Найти тему

Громко чихнув около исторического музея Берлина, ИСУ-152 не поняла, куда делись немецкие шютце...

Дорога на Берлин была открыта, а жалкие остатки немецкой армии, полностью деморализованные и продолжающие сопротивляться уже больше по привычке, теперь больше ни у кого не вызывали уважения. Особенно очевидно это стало, когда в Померании Красная армия разгромила крупную танковую группировку гитлеровцев. Возникало какое-то ощущение дежавю, но вывернутое наизнанку.
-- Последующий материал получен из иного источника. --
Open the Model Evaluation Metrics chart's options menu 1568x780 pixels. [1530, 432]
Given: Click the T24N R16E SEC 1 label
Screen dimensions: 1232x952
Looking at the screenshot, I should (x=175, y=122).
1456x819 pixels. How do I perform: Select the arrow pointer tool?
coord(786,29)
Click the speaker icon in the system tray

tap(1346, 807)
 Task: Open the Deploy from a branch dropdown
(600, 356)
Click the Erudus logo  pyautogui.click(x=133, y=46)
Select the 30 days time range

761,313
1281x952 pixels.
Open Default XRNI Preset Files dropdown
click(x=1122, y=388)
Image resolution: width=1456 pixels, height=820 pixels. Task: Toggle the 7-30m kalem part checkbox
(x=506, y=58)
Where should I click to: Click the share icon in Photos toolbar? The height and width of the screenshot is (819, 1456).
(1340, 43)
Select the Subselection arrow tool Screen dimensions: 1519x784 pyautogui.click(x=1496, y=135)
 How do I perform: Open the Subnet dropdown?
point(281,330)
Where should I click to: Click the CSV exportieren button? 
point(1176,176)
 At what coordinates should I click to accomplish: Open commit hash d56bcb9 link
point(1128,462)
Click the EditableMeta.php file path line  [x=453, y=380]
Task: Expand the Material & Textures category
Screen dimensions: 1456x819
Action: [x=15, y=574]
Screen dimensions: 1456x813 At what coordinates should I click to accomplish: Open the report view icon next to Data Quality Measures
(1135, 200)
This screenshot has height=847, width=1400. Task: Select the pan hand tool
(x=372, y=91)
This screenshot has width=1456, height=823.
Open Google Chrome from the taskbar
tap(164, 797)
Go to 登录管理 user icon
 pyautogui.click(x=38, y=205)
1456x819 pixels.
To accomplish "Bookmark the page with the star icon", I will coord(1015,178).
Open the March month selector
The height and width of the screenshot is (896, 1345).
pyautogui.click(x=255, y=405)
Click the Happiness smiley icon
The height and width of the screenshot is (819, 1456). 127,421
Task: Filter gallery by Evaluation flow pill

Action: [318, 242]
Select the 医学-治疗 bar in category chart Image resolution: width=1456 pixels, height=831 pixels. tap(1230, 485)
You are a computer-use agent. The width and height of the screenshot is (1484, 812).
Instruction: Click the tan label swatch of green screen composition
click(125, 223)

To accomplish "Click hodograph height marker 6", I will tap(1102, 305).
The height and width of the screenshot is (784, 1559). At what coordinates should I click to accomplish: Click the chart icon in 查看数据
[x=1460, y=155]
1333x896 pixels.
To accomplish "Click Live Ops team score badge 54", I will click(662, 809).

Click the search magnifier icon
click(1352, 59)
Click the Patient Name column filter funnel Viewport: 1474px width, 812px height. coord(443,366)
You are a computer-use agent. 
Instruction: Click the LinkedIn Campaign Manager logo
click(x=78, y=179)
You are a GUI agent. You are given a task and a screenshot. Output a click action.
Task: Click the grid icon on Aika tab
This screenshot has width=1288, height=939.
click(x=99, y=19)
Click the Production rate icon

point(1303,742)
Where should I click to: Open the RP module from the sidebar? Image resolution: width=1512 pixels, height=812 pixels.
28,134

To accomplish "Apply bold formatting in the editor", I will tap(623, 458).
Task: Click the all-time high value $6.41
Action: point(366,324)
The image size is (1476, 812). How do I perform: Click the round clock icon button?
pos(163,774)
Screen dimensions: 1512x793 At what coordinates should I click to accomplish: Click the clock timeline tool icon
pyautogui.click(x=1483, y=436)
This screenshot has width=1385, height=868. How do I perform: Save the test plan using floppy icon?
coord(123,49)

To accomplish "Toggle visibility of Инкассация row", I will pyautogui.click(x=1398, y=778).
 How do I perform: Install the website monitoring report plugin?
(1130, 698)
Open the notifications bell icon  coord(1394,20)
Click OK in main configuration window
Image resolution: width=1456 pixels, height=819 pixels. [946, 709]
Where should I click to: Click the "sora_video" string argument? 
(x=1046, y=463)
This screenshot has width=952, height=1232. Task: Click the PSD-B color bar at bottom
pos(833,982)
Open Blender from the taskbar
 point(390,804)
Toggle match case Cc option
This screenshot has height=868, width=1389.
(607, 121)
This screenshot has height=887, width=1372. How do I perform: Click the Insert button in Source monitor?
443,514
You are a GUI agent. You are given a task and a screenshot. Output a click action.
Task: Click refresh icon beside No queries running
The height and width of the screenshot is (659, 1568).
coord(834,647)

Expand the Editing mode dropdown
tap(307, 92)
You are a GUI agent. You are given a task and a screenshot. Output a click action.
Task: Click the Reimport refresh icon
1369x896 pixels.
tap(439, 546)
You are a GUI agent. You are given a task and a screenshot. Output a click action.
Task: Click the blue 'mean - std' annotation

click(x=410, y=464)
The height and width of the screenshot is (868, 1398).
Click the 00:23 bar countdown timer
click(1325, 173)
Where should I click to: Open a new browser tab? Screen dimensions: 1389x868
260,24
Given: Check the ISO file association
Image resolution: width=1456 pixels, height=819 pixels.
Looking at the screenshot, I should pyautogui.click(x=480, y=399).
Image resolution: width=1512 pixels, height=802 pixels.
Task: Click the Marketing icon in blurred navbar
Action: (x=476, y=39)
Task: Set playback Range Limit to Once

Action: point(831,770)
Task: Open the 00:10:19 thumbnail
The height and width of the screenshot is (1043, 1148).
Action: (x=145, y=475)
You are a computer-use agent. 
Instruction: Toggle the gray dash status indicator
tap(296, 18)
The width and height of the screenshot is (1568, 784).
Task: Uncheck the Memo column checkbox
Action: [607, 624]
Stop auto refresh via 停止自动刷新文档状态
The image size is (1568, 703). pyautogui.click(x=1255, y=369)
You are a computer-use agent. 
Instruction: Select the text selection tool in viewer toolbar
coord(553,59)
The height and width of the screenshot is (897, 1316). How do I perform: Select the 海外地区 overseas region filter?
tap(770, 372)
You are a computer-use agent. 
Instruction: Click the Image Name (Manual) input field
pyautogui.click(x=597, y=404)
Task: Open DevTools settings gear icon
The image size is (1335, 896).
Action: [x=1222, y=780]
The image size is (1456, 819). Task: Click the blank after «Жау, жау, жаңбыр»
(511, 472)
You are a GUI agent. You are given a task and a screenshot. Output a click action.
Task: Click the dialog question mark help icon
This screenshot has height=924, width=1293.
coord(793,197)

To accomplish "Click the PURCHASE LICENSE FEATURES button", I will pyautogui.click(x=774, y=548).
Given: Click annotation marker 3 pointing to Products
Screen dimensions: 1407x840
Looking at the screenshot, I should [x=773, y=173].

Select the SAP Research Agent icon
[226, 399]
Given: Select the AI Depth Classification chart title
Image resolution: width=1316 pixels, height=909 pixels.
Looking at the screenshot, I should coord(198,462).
Потому что также жалко и потерянно выглядели советские войска в суровом 41-м году. Колонны немцев, многие без какого бы то ни было оружия, шли в одном им известном направлении. Брать их в плен уже никто не проявлял никакого желания, потому что невозможно было приспособить куда-то такое огромное количество фрицев.

Наш полк окончательно переформировали в тяжёлый самоходный, вооруженный в основном орудиями ИСУ-152, и по всему было похоже, что мы будем принимать участие во взятии Берлина. Меня назначили командиром расчёта одной «коровы». Так ласково мы называли эти мощные и неповоротливые орудия. Теперь нам предстояло оказывать поддержку многочисленным штурмовым группам, состоящим из саперов, пулеметчиков и пехотинцев. Этим людям предстояло улицу за улицей, дом за домом, очищать столицу сломленной Германии от коричневой заразы. Мы им оказывали поддержку, и когда в каком-либо окне здания обнаруживалась огневая точка, туда прилетал снаряд «коровы». После этого обычно наступала тишина, и желающие пострелять из окна или бросить несколько гранат на мостовую сразу куда-то исчезали. ИСУ-152 работала настолько эффективно, что вместе со стрелками пропали и канули в лету целые перекрытия зданий.

На дворе уже было 1 мая, когда моя самоходка внезапно начала крутиться на месте. Естественно, я выглянул, хотя и так было ясно, что одна гусеница развалилась на части. В этот момент рядом начали рваться снаряды, и пришлось снова задраить люк. В такой обстановке починить ходовую часть не представлялось возможным. Наши штурмовые группы ушли вперёд, а мы просидели в бронемашине до следующего дня. Не получая никаких приказов, я считал бессмысленным со своими ребятами лезть под пули. Да и самоходку бросить мы не имели права, так как вести огонь она была все еще способна.

А дальше был День Победы, возвращение в Советский Союз, и совсем другая жизнь, которая весьма удивила меня. Множество инвалидов войны возвращались с победой в родную страну. И здесь не все из них оказались кому-то нужны. Их потом часто можно было видеть в электричках, где сердобольные граждане могли дать несколько монеток на хлеб. Так получилось, что радость от окончания войны и эйфория от Победы очень быстро куда-то испарились. Для многих ветеранов послевоенная жизнь оказалось не менее трудной, чем она была на фронте. Вместе с тем, активно снимались фильмы о том, как советские генералы совершали героические подвиги на фронте. Народ рукоплескал, а генералы и маршалы на экране раздавали награды бойцам. Полная чушь! Я своего командира полка за всю войну видел всего пару раз. А комбат старался к самоходкам не подходить ближе, чем на тридцать метров. Все это иногда снится мне, но все реже и реже. А то, что разговорчив слишком стал, за это не судите, это годы.

В. Неверов, командир ИСУ-152. «Теплые майские деньки в Берлине».